Statcast: Richards spins his way to success
Angels' ace has four pitches near top of spin rate leaderboards
Garrett Richards is known as something of a flamethrower. That shouldn't be a surprise to hear; last year, his 96.4 mph average fastball velocity was the highest among qualified starting pitchers. So far in 2015, it's tied for second among starters with at least 30 innings pitched at 95.8 mph. He throws exceptionally hard. If you've seen him pitch, you know this.
But lots of guys throw hard. Right now, Nathan Eovaldi (95.8 mph) and Gerrit Cole (95.3 mph) are averaging nearly identical fastball velocities as Richards is. So what sets those heaters apart? Let's dig into Statcast™ to explore something that baseball people have known about for years but have only recently been able to quantify: spin rate.
As you can see, Richards' fastball spin rate -- measured in RPM, though it of course doesn't take a full minute for the ball to get to the plate -- is considerably higher than either of his two counterparts:
• Richards: 2498.88
• Eovaldi: 2152.78
• Cole: 2107.54
That fastball spin rate is the seventh-highest of any four-seam fastball that's been thrown at least 40 times, although among starting pitchers, it's second behind only Max Scherzer. When you look at Richards' full repertoire, you can see that he's actually got several pitches that rank near the top in spin:
• Four-seam fastball: 2498.88 (seventh)
• Two-seam fastball: 2468.69 (first)
• Cutter: 2390.75 (seventh)
• Slider: 2779.35 (second)
When the ball leaves Richards' hand, it's got just a ton of spin to it, almost no matter what he's throwing.
That sounds impressive. It is impressive. But so what -- why, in other words, should you care about spin rate? Because recent research has shown that spin rate actually has a higher correlation to swinging strike percentage than actual velocity does, and that actually makes a lot of sense. Pitches with a high spin rate resist gravity longer, making them appear to "rise," which is another way of saying "they don't drop in the way that the batter expects them to." It's how relievers without elite velocity like Yimi Garcia and Koji Uehara have racked up solid strikeout totals in recent years, by releasing the ball with outstandingly high spin.

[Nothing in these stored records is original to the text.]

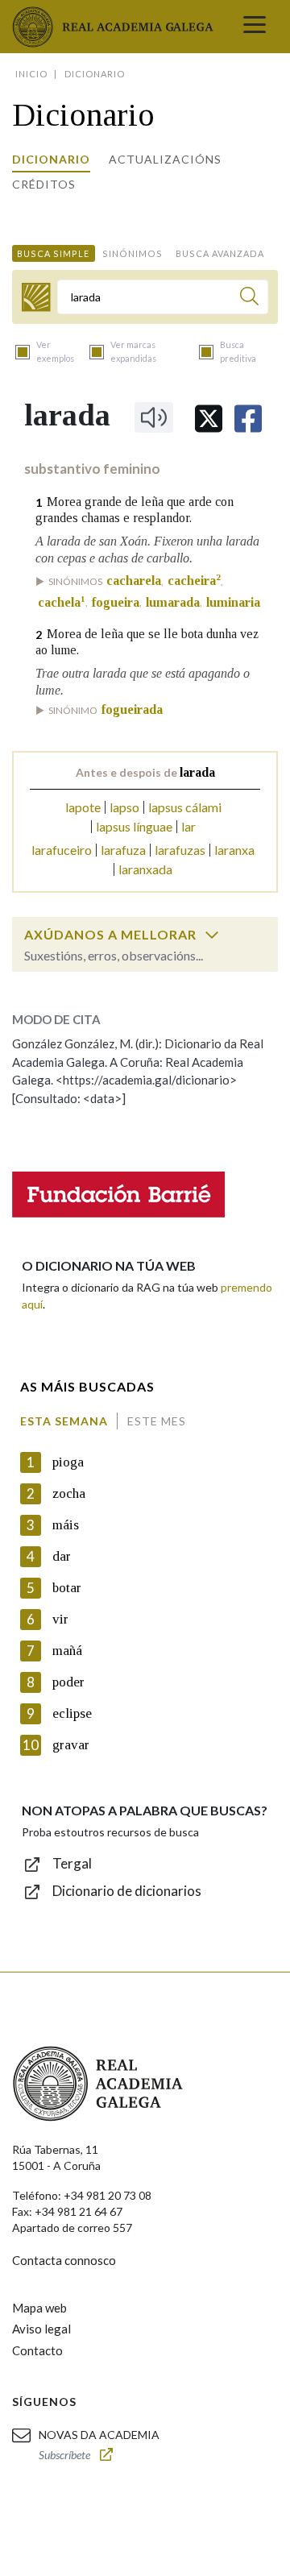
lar (188, 826)
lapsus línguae (134, 826)
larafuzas (180, 849)
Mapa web (39, 2307)
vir (60, 1619)
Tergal (72, 1863)
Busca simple (53, 253)
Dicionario (51, 159)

It works the other way, too. Eovaldi is throwing just as hard as Richards is, but his fastball spin rate is considerably lower. He's got just a 5 percent swinging strike rate on his fastball, less than half of Richards' 10.7 percent rate (which is equal to that of Matt Harvey, who also has above-average spin). Joe Kelly, who throws harder than anyone, has an 8.6 percent swinging strike rate. Spin rate alone doesn't account for that -- control and having other good pitches certainly help -- but it's clearly something that sets Richards apart from other high-velocity starters.
Although Richards took the loss on Sunday as the Angels fell to the Orioles, 3-0, he was still sharp, allowing just two runs in 7 2/3 innings, striking out seven to go with one walk. He showed off his special skill in the sixth, when he fanned Delmon Young on a slider with a spin rate of 2951.143 to end the frame.
Spin rate is also worth noting because it's already affecting the way that some teams are building their rosters. Collin McHugh showed little in 15 games for the Mets and Rockies before the Astros took a chance on him, reportedly because they'd liked what they'd seen in the spin rate of his curveball. Nearly 200 innings later, McHugh has a 2.90 ERA as an Astro and at 27, is viewed as a big part of the team's future.
Back to Richards, he's not just getting by on that fastball. Along with his deadly slider -- which he spun low in the zone far more in 2014, to great effect -- he's become the ace of the Angels staff. Last year, no qualified pitcher in baseball allowed a lower slugging percentage against than Richards' .261. Just about no one throws as hard. Of those who do, just about no one spins the ball like Richards. He's a unique pitcher, and he's the best the Angels have.